ちょっと変わった少女時代

思えば親のことは何も考えていなかった。自分勝手なものである。その決定について、母が賛成や反対を言った記憶がない。今自分が親になってみて、もし子どもが郷里から遠く離れた大学に行くと言ったら、たとえ公立であっても、アパート代や交通費を思ってすぐには首を縦には振らないだろう。

しかもその頃、私の父は酒におぼれ、まともに働かなかった。その分、母は家業の弁当作りに加えて、下宿の仕事も増やし、生活費を稼ごうと必死だった。

私の進路についてゆっくりと話し合う暇などなく、ただ、可愛い娘の希望に応えようと毎日必死だったのかもしれない。その証拠に、大学に受かっている!と私が新聞での発表を告げたとき、母は調理場でただ、無言で立っていた。

喜ぶでもなく、悲しむでもなく、ただ何か考えているような顔をして立っていた。「ああ、これから益々お金がかかるなあ」と思ったのか、娘が遠く離れることを残念に思っていたのか、今となっては分からない。

とにかく私は山梨に旅立った。初めての本州での暮らしだ。しかし、引っ越したそこは想像とは少し違った。大学のパンフレットには大学の遠く向こうに富士山が写っていたが、実際のその町からは富士山は見えない。パンフレットは航空写真だったから富士山が写っていたのだろう。

借りたアパートの周りの植生も、想像とは違った。赤松と杉の木が主で、落葉広葉樹林だらけ、というわけではなかった。

もちろん、車で足を延ばせばそういう植生の林はあるのだが、私には自転車しかない。漕いで行ける範囲でしか楽しめないのだ。それでも、大学裏の楽山という小さな丘のような山には一部素敵なコナラ林があり、在学中はそこに幾度となく散策に行った。

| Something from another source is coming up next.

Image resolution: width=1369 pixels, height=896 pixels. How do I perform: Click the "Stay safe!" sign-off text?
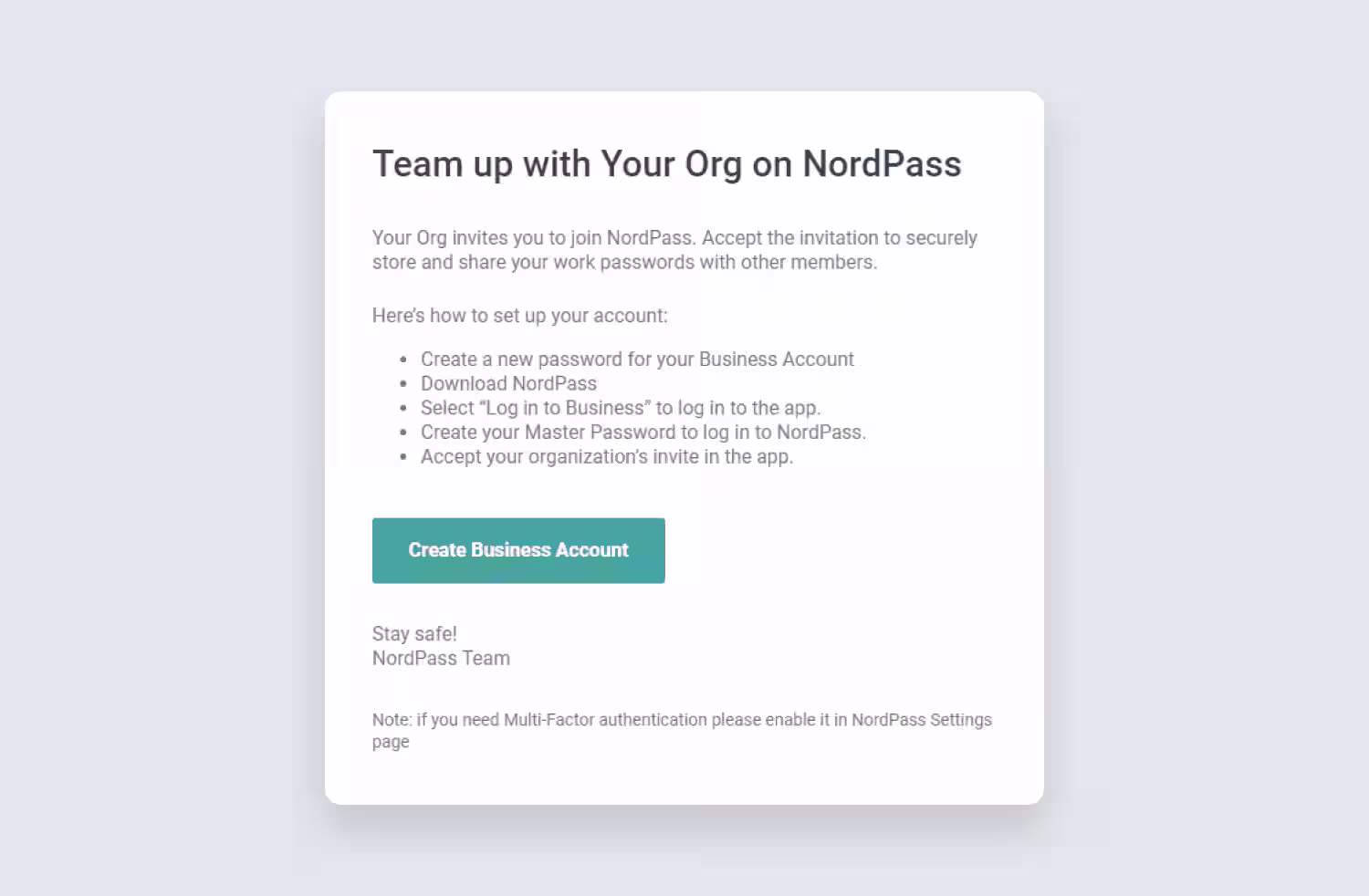click(x=414, y=634)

一度その楽山を一人で歩いていたとき、野犬三頭に出会い、肝を冷やしたこともある。地味な町ではあったが、水は美しかった。あれは富士を源とするのだろうか。

とにかく雨でなくとも水路の水量が豊富で、小さな側溝も、大きな側溝も、豊かで澄んだ冷たい流れに満ちていた。落ちたら危ないだろうな、という危険さえ感じるほどの水量なのだ。

私は、もっと山梨の自然と触れ合いたいと思い、迷わず生物部に入った。生物部というとミトコンドリアとかを研究するのか、と思われがちだが、その大学の生物部は部員も少なく、やることといえば近隣の野山を巡って植物を観察するという、いたって気楽なもので、私の性にも合っていた。

そこで、先輩たちと富士の樹海に行ったり、三ツ峠に登ったりと、近隣の自然を大いに楽しんだ。